Selasa, 06 Oktober 2015

Pertama

Pertama bukan berarti utama.
Pertama bukan berarti prioritas.
Pertama bukan berarti berharga.
Pertama bukan berarti yang terbaik.

Itulah gagasan yang dia pikirkan saat ini. Gagasan? Mungkin lebih tepat di bilang kenyataan. Ya, itulah yang dia hadapi.

Pertama sangat dekat dengan angka satu. Bahkan serupa. Namun baginya, menjadi pertama tidak akan selalu dinomer satu-kan dan tidak akan menjadi satu-satunya.
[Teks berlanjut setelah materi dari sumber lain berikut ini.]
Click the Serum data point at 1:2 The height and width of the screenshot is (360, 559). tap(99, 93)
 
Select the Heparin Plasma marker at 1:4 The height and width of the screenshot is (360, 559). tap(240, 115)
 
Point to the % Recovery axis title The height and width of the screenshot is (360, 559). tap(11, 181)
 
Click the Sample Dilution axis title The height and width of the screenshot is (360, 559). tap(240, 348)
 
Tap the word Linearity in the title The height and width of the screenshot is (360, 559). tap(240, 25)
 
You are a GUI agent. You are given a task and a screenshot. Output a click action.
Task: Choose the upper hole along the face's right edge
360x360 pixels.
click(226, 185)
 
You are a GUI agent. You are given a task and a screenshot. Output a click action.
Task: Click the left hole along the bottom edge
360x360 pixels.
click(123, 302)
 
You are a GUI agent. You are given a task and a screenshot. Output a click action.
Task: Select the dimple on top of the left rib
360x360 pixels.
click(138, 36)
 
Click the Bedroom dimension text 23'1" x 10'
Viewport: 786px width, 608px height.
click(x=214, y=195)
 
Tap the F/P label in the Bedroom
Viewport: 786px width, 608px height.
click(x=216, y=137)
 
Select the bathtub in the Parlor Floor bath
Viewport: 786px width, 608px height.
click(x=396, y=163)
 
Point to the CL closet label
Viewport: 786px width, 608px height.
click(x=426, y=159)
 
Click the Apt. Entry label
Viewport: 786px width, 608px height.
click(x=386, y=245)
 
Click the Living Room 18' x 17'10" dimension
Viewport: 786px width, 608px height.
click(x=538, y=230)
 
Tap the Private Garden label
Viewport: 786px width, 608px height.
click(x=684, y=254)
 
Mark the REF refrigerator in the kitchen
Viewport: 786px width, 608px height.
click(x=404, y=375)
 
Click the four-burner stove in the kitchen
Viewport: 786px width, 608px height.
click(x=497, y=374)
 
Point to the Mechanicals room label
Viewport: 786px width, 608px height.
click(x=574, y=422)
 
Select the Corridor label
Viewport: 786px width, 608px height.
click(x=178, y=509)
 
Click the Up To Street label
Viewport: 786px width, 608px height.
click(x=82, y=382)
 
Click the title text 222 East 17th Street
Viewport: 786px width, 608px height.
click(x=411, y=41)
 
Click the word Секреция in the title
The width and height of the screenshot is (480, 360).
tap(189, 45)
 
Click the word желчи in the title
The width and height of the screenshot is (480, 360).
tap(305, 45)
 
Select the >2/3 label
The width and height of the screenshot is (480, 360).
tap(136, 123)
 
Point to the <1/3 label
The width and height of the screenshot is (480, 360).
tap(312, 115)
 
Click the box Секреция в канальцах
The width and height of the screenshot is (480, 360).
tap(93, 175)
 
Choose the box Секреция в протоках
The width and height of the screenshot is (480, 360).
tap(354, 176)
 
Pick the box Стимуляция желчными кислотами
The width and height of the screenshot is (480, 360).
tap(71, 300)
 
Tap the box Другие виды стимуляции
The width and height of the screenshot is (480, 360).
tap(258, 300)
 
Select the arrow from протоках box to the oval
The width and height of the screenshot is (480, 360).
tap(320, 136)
Pertama, itulah alasan kenapa terakhir tercipta. Apakah pertama merupakan sesuatu yang tak akan terlupakan?
Lalu, Mengapa pertama dapat hilang karena adanya terakhir? -Mungkin bukan hilang. Ya, pertama bisa meninggalkan sesuatu yang bernama kenangan saat terakhir itu datang.-

Dia tertawa sejenak,
Siapa yang akan berpikir bodoh tentang pertama? bahkan hingga memikirkan terakhir. Tawanya hambar. Tawa yang terlihat tidak bahagia. Tidak bersedih dan tidak mengejek. Matanya menatap lurus dan tertuju pada satu objek di depannya. Dimana posisinya sekarang? Dalam hati dia terus bertanya berharap akan ada jawaban dari dalam dirinya sendiri, padahal wajahnya tidak nampak seperti sedang berpikir.
Bagaimana dia bisa sangat bodoh seperti ini? Berperang argumen, pertanyaan dan pernyataan saling bersahutan dalam dirinya sendiri. Dan nyatanya itu tidak berarti sama sekali.
Dia melenguh pelan dan bergegas bangkit dari tempat yang sudah dia duduki sejak satu jam lalu.
Sampai kapan harus seperti ini?

Tidak akan ada yang mengerti, bahkan dirinya sendiri.

Cukup ini yang menjadi pertama baginya.